Topics covering webhook creation & management, event handling, Pub/Sub, and Eventbridge, in Shopify apps.
We are having trouble validating HMAC signatures for webhook events.
We've captured a test webhook here: http://requestb.in/yafa08ya?inspect
We using the following lua code in nginx/openresty:
local hmac = require "resty.hmac"
local hmac_256 = hmac:new(hmac_signing_key, hmac.ALGOS.SHA256)
ngx.req.read_body()
local string_to_sign = ngx.req.get_body_data()
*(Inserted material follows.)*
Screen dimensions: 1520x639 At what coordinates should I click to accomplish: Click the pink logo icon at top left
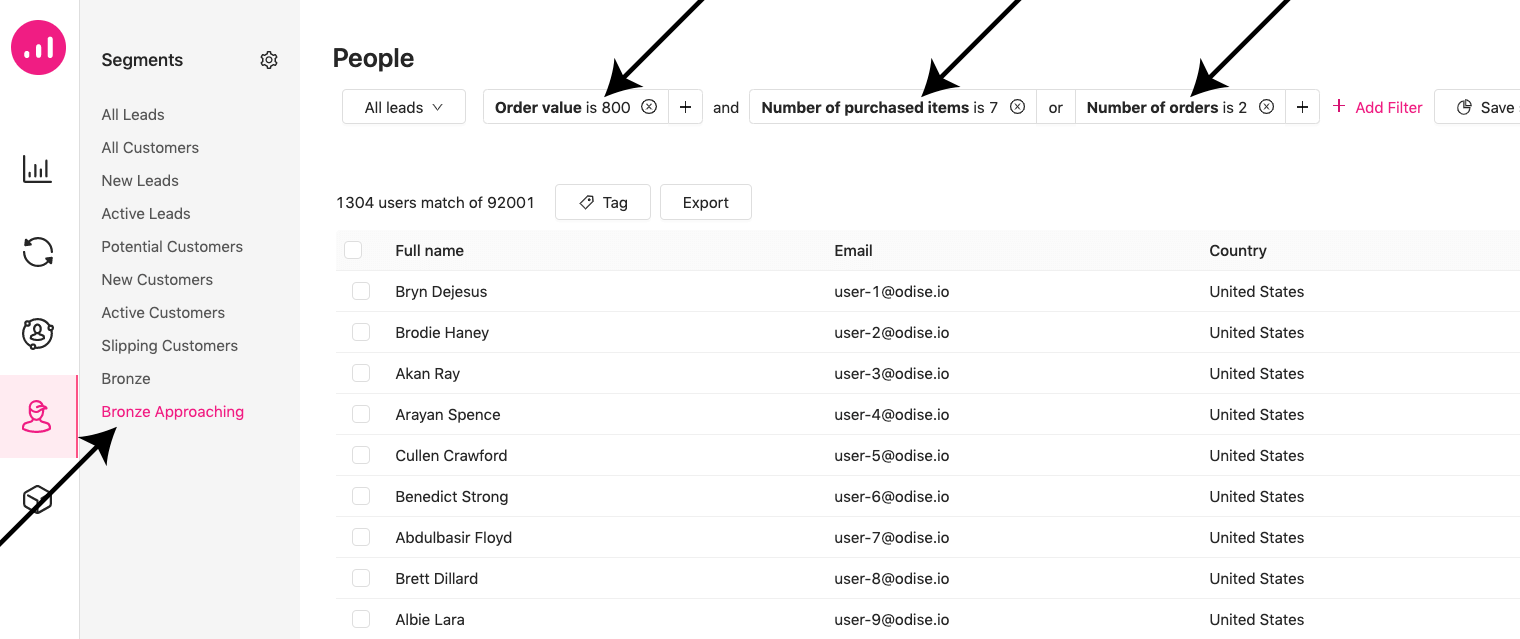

local signature = hmac_256:final(string_to_sign, true)
hmac_256:reset()
if provided_signature ~= signature then
return ngx.exit(401)
end
We've also tested using this website: http://www.freeformatter.com/hmac-generator.html
Both agree that the HMAC is: cd99fe58fa2a263f00acb624b3029793423d562a637df47459cbcb986a95efb0
However we get this singature in the X-Shopify-Hmac-Sha256 header: zZn+WPoqJj8ArLYkswKXk0I9VipjffR0WcvLmGqV77A=
Here's the raw body, in case the requestb.in expires.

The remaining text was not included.